La tanoura est la danse traditionnelle égyptienne, qui tire son nom de la jupe colorée que porte le danseur. Le danseur de tanoura dispose d'accessoires (tambourins, parasols) avec lesquels il exécute différentes figures. Dans l'esprit, la tanoura est d'abord une danse festive, exécutée en Égypte lors de shows, concerts, festivals, ou à l'occasion de mariages. C'est un art qui se transmet de père en fils. Elle ne revêt pas la quête mystique de la samā‘ des derviches tourneurs de l’ordre mevlevi (ordre musulman soufi fondé au XIIIème siècle en Turquie).
Musée Egyptien
Je pars à la découverte du musée égyptien, qui se trouve à deux pas de la célébrissime place Midan El-Tahrir, Place de la révolution. Celle-ci apparaît si tranquille au regard de ces images diffusées à travers le monde en 2011, lors de la révolution arabe. Le musée égyptien est établi dans un bel édifice de couleur brique, orné de statuts égyptiennes à l’entrée. Construit sur les plans de l'architecte français Marcel Dourgnon, au cœur du Caire moderne, il fut inauguré le 15 novembre 1902, après cinq ans et demi de travaux.

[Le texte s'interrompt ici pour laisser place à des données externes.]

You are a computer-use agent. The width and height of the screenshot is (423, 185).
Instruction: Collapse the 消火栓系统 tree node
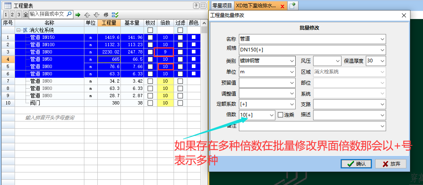tap(18, 30)
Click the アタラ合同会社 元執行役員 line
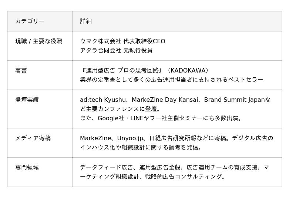The height and width of the screenshot is (198, 296). 116,50
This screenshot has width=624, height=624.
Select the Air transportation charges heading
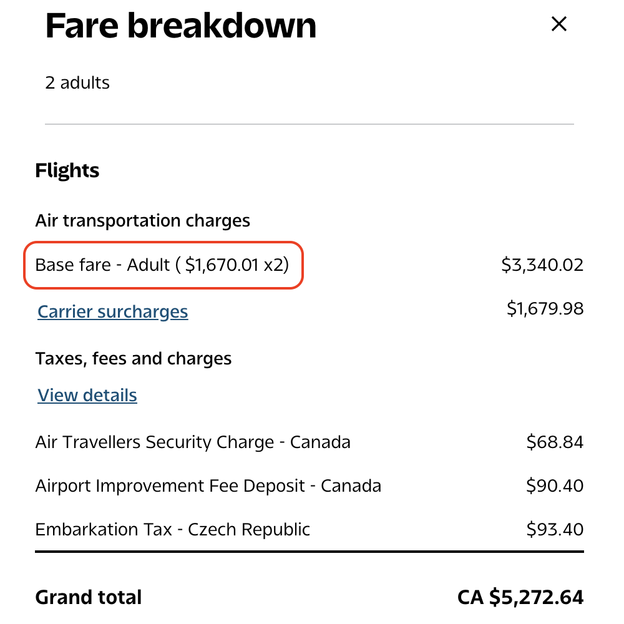143,220
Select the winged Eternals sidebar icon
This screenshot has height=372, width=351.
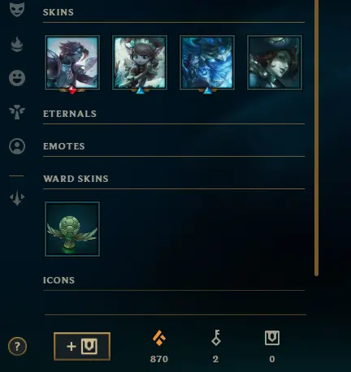click(x=17, y=112)
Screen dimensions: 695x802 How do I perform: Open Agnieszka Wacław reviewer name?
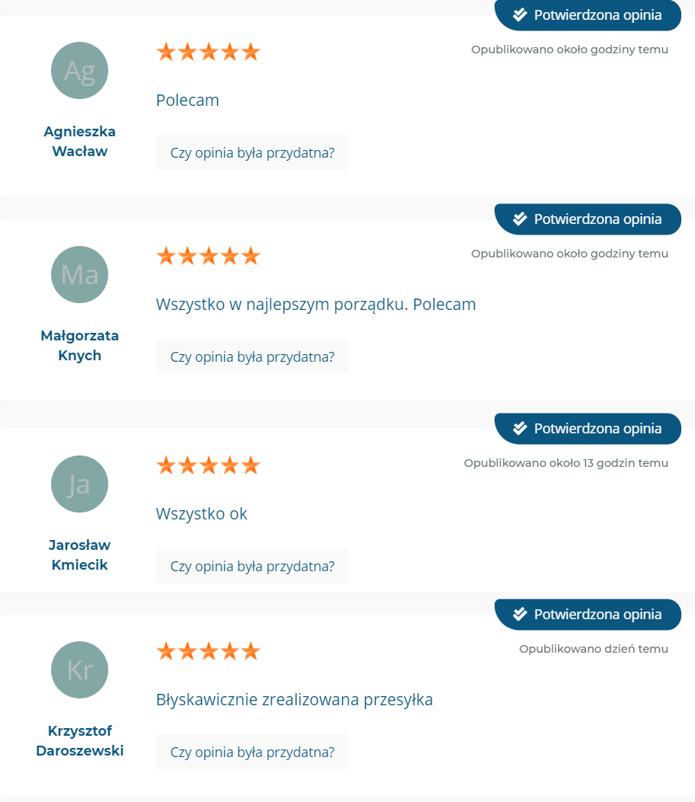79,141
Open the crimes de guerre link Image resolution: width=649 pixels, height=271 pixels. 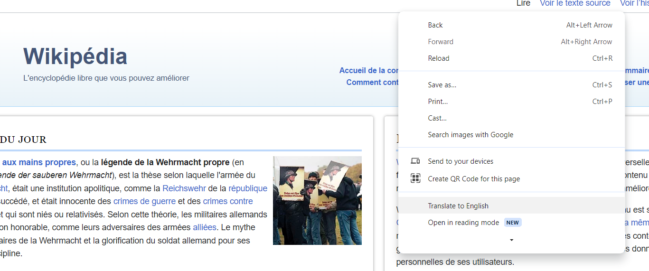144,201
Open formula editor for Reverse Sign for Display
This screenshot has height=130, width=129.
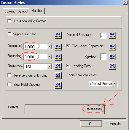point(58,75)
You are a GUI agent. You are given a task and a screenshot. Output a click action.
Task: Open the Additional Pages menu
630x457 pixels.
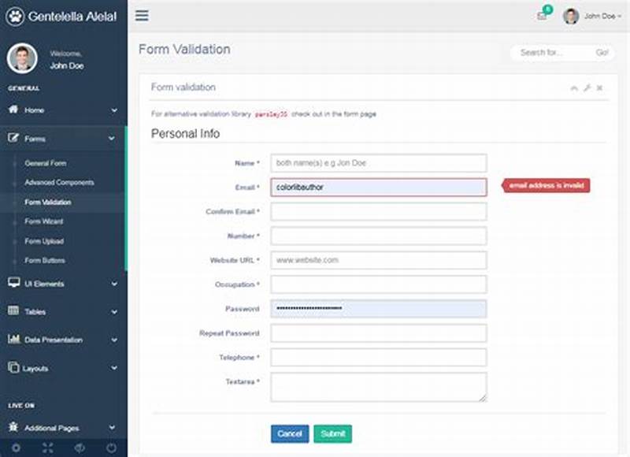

A savoir, le musée comporte deux expositions permanentes : une générale et les salles des momies. Pour voir l’exposition générale, il vous en coutera 150 livres et le double si vous allez voir les momies. Prévoir de l’eau, car il fait une chaleur étouffante dans le musée et rares sont les salles qui sont équipées de ventilateurs ou d’air conditionné. Franchement, je déconseille d’aller voir les momies ; la visite est macabre, certains visiteurs poussent le vice jusqu’à prendre des photos alors que dans cette partie elles sont interdites. Les sarcophages ont été profanés et les corps momifiés sont exposés au public dans quel but : historique ou scientifique ?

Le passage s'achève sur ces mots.